La visione, soprattutto se ripresa dall’alto, è di quelle che difficilmente potrebbero passare inosservate: un ponte dai riflessi vagamente dorati attraversa quello che sembra essere a tutti gli effetti un bacino d’acqua artificiale. Per condurre eventuali visitatori fino a un’isola di forma circolare, sopra cui una serie d’alberelli ben tenuti vorrebbe forse alludere a una rigogliosa foresta. Al centro della quale sorge un edificio dall’aria serena e i molti tetti sovrapposti, simili ad altrettanti abbaini, le cui superfici laterali risultano tuttavia essere, insolitamente, del tutto aperte agli elementi. Ma ciò che colpisce ancor più lo sguardo, per ovvie ragioni, è la gigantesca CREATURA apparentemente intenta ad inseguire la sua stessa coda, le pinne ai lati di una testa finemente decorata, e la bocca aperta con due file di denti capaci di fagocitare facilmente due o tre persone allo stesso tempo. Prima di azzardare un qualche tipo di descrizione filologica, che vi anticipo essere tutt’altro che scontata, sarà opportuno definire il preciso contesto geografico e culturale di un tale luogo: siamo, per l’appunto, in Thailandia, o per essere precisi a circa 20-30 Km dal centro della capitale Bangkok, in prossimità della costa antistante che si affaccia verso il golfo del Siam. E questa è l’Antica Città, anche detta Mueang Boran, una sorta di attrazione o punto di riferimento per certi versi analogo al celebre parco giochi tedesco Minimundus, benché il sentimento di partenza ed alcuni dei metodi realizzativi risultino essere di un tipo del tutto diverso. Tanto che il suo creatore, il miliardario e rinomato studioso delle arti nato nel 1914 Lek Viriyaphan, era solito definirlo “il più grande museo all’aria aperta del mondo”. Una definizione che nei fatti, sopravvive anche a seguito della sua dipartita nel corso dell’anno 2000. Una ricostruzione in miniatura, dunque, dell’impero regno thailandese, con confini che riprendono la forma dell’odierna nazione e una lunghissima serie di monumenti (ben 116!) miranti a ricostruire, talvolta a dimensione naturale, in altri casi su scala ridotta, alcuni dei più famosi punti di riferimento storici, culturali e religiosi nell’esatta posizione corrispondente sulla mappa riprodotta entro i 320 ettari della notevole “città”.
Data la posizione dell’arcano edificio acquatico, dunque, possiamo identificare il tempio-pesce come la montagna di Sumeru (Meru, o Sumeruparvata) rilievo primordiale che segna il centro esatto del cosmo, nella regione mediana del continente Jambudvipa.
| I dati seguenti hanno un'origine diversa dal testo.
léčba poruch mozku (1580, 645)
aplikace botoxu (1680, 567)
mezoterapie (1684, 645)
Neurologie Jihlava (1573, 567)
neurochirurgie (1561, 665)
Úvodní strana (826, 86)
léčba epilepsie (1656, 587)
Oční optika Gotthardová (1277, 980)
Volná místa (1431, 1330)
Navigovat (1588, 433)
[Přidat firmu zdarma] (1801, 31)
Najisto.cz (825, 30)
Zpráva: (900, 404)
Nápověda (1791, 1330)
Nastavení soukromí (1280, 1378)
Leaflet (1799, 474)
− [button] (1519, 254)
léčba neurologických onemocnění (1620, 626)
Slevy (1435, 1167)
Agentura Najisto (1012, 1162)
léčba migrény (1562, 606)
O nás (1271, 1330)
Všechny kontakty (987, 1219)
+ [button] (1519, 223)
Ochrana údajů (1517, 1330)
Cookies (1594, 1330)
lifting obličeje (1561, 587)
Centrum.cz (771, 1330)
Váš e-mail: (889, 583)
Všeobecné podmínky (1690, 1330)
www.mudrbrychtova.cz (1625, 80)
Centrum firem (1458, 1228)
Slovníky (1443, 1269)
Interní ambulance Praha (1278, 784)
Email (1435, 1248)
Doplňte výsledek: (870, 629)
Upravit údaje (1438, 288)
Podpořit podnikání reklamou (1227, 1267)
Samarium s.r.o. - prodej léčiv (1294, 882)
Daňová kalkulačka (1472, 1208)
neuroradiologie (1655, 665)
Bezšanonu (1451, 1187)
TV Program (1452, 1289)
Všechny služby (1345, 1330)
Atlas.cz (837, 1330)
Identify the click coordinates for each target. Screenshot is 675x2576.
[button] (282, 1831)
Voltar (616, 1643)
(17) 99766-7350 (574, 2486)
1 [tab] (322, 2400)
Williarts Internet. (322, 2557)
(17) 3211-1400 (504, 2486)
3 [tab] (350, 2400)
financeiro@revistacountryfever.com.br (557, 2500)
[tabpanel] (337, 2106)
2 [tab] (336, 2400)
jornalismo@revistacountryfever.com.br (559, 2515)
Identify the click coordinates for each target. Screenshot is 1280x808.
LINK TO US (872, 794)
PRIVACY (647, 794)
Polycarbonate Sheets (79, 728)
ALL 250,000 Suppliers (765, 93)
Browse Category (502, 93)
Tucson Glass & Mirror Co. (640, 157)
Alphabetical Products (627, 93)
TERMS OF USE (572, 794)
Un luogo abitato da numerose creature tra cui naga (uomini serpente) garuda (uccelli giganti) orchi ed esseri umani che attraverso la pratica dello Yoga, sono giunti ad acquisire l’immortalità. Sopra cui sorge, qui rappresentata dal piccolo tempio decorativo, la città del Paradiso Tavatimsa dal nome di Trueng, con al centro il castello del dio Indra, signore della folgore, che nel giorno dell’inevitabile catastrofe finale discenderà per trarre in salvo tutti gli esseri degni di accedere alla vita successiva. La montagna, nel frattempo, è circondata dall’oceano Nathi Si Thandorn e la foresta Himavant, benché nelle fonti facilmente reperibili online, non si faccia alcuna menzione di pesci giganti ai margini dell’intera, complicata faccenda. Il che ci lascia, come unico punto di partenza per la nostra indagine, il cartello esposto nel parco stesso, a vantaggio dei turisti, pronto a definire tale mostro dei sette mari con il nome di Ananda, il pesce dell’Oceano Cosmico. Un nome ed un programma che dal nostro punto di vista occidentale, non spalancano esattamente le persiane poste a nascondere il nesso di un simile mistero…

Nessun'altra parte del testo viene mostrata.